**Collected data entries**.
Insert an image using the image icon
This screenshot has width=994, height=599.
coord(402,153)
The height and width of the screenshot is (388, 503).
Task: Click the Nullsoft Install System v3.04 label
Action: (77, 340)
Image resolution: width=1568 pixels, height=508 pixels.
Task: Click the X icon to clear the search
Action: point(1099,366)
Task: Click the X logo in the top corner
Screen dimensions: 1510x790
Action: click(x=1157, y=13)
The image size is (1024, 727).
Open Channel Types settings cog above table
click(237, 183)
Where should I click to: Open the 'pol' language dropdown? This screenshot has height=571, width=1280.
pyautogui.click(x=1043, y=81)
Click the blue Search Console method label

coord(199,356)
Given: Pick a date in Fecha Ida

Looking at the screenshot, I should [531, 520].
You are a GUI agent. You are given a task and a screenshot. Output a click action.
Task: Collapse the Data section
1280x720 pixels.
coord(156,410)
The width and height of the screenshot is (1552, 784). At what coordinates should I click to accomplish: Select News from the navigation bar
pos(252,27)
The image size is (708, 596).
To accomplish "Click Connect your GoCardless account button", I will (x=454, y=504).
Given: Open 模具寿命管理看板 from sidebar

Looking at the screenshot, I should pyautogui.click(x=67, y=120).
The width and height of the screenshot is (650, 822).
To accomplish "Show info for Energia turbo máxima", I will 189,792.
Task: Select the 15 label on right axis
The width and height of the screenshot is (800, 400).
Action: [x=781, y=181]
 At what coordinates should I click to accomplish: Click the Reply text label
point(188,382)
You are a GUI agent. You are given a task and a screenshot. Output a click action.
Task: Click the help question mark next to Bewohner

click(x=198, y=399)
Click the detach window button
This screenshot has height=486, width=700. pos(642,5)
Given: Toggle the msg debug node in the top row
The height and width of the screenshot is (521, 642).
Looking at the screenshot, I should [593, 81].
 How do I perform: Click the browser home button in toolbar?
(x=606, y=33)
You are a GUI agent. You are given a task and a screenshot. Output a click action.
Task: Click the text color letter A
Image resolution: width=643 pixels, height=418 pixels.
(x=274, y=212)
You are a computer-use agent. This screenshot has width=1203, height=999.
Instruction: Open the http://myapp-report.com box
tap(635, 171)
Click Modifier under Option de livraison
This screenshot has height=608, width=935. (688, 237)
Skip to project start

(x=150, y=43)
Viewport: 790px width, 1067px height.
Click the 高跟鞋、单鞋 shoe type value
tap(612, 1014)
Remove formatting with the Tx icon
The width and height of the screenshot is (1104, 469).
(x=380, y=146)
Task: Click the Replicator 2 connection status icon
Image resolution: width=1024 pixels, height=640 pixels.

**Your assignment**. After locating the line that contains "The image size is (708, 596).", please copy exactly every line from the start of the records through it, and nothing else.

**Answer space**.
Insert an image using the image icon
This screenshot has width=994, height=599.
coord(402,153)
The height and width of the screenshot is (388, 503).
Task: Click the Nullsoft Install System v3.04 label
Action: (77, 340)
Image resolution: width=1568 pixels, height=508 pixels.
Task: Click the X icon to clear the search
Action: point(1099,366)
Task: Click the X logo in the top corner
Screen dimensions: 1510x790
Action: click(x=1157, y=13)
The image size is (1024, 727).
Open Channel Types settings cog above table
click(237, 183)
Where should I click to: Open the 'pol' language dropdown? This screenshot has height=571, width=1280.
pyautogui.click(x=1043, y=81)
Click the blue Search Console method label

coord(199,356)
Given: Pick a date in Fecha Ida

Looking at the screenshot, I should [531, 520].
You are a GUI agent. You are given a task and a screenshot. Output a click action.
Task: Collapse the Data section
1280x720 pixels.
coord(156,410)
The width and height of the screenshot is (1552, 784). At what coordinates should I click to accomplish: Select News from the navigation bar
pos(252,27)
The image size is (708, 596).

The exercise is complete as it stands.